刑法(文書偽造・変造の罪)

文書偽造・変造の罪(4)~「文書偽造の罪の『文書』の性質・要件である『電磁的記録』」を説明

 前回の記事の続きです。

 この記事では、文書偽造・変造の罪(刑法18章)に共通する概念を説明します。

文書偽造の罪の「文書」の性質・要件である「電磁的記録」を説明

 文書偽造の罪(刑法18章)における「文書」の性質・要件を整理すると

  • 可視性・可読性
  • 電磁的記録
  • 永続性
  • 意味の了解可能性
  • 社会的重要性
  • 確定性・原本性
  • 認証のある写し・謄本

に分けることができます。

 この記事では、「電磁的記録」について説明します。

 「電磁的記録」は、可視的・可読的な形式で記録されたものではありませんが、ディスプレイ上に再生したり、プリンターで印刷する方法により、可視的・可読的な形態に直ちに転化できます。

 それゆえに、従前は、電磁的記録の文書性が裁判で激しく争われ、自動車登録に際し、虚偽の申請をして、コンピュータシステムを採用した自動車登録ファイルにその旨登録させたことが、当時の刑法157条の公正証書原本等不実記載・同供用罪に当たるかが争われる事案が生じました。

 裁判の結果、高裁判例は、電磁的記録(自動車登録ファイル)が、ラインプリンターでプリントアウトすれば文書として再生されることと不可分な関連性を有するものであることなどを指摘して、その文書性を肯定し、公正証書原本等不実記載・同供用罪の成立を認めました(名古屋高裁金沢支部判決 昭和52年1月27日、広島高裁判決 昭和53年9月29日)。

 しかし、この高裁判決に対し、学説上で、電磁的記録は、電子計算機等による処理を介して、初めて人が記載内容を認識し得るという点で、文書と異なることは明らかであるし、プリントアウトする際に名義人が記載されることもないではないが、通常は電磁的記録には作成名義が明示されていないため、文書と同列の議論はできないという批判が残りました。

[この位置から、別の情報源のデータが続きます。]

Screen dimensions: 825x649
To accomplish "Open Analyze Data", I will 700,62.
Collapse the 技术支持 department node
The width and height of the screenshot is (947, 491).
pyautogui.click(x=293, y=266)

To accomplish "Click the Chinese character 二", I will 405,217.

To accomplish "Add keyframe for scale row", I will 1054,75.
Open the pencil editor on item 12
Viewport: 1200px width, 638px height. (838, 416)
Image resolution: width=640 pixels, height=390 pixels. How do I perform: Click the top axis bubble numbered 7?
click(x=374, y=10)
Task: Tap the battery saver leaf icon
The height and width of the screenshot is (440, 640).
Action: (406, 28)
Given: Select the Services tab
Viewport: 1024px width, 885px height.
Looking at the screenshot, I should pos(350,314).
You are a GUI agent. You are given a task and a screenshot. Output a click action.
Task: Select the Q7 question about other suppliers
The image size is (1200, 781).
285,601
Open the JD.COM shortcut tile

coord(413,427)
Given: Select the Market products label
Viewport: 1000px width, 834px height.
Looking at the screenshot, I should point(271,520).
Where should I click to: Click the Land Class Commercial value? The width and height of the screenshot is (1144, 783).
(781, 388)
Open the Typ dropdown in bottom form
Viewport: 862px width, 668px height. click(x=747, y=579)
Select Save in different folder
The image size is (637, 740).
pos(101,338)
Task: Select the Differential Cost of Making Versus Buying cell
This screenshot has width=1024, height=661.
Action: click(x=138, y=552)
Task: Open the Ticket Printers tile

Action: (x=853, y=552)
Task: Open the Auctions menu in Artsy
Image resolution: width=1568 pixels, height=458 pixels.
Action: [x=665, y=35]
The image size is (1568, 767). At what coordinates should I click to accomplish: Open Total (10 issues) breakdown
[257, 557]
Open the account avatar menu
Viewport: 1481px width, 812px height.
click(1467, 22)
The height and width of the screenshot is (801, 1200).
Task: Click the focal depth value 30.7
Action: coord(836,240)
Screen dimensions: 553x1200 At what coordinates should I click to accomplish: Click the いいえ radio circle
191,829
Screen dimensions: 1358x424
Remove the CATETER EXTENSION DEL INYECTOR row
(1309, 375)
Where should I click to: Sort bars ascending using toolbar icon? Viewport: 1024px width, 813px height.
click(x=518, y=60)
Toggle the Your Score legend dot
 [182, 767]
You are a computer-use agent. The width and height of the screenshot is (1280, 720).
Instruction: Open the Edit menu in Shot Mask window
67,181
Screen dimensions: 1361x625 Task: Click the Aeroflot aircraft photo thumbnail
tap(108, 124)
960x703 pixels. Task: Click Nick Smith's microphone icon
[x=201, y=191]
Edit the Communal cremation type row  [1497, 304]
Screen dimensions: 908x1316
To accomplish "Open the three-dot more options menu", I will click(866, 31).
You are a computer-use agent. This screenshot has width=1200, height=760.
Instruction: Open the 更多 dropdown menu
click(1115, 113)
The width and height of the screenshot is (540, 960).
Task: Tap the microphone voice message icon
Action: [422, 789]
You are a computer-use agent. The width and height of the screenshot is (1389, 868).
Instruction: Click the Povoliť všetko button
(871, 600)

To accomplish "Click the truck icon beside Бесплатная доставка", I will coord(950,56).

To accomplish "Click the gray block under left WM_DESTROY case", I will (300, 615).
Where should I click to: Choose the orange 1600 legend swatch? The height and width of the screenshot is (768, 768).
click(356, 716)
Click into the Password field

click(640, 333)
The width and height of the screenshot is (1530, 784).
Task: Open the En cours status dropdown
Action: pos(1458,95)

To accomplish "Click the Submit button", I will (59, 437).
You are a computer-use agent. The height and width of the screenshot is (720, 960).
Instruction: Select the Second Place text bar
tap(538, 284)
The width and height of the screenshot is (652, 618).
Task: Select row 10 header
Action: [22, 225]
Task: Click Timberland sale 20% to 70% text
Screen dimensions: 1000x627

 その後、最高裁決定(昭和58年11月24日)は、自動車登録ファイルは「権利、義務に関する公正証書の原本」に当たるとし、このような登録行為が公正証書原本等不実記載・同供用罪に当たることを認めたものの、登録ファイルの文書性そのものには言及しなかったため、学説上は、最高裁が電磁的記録の文書性を認めたものか否かが争いになりました。

 そこで、昭和62年の刑法改正により、

  • 刑法7条の2に「電子的方式、磁気的方式その他人の知覚によっては認識することができない方式で作られる記録であって、電子計算機による情報処理の用に供されるもの」を電磁的記録とする定義規定が置かれる
  • 刑法157条の客体に「電磁的記録」が追加される
  • 刑法161条の2として電磁的記録不正作出等の罪が新設される

という形で立法的解決が図られました。

 なお、電磁的記録は、通常、作成名義が明示されておらず、偽造・変造の構成要素である作成名義の冒用を観念できないため、法文上も、「偽造・変造・虚偽文書の作成」に代えて、「不正作出」の概念が用いられています。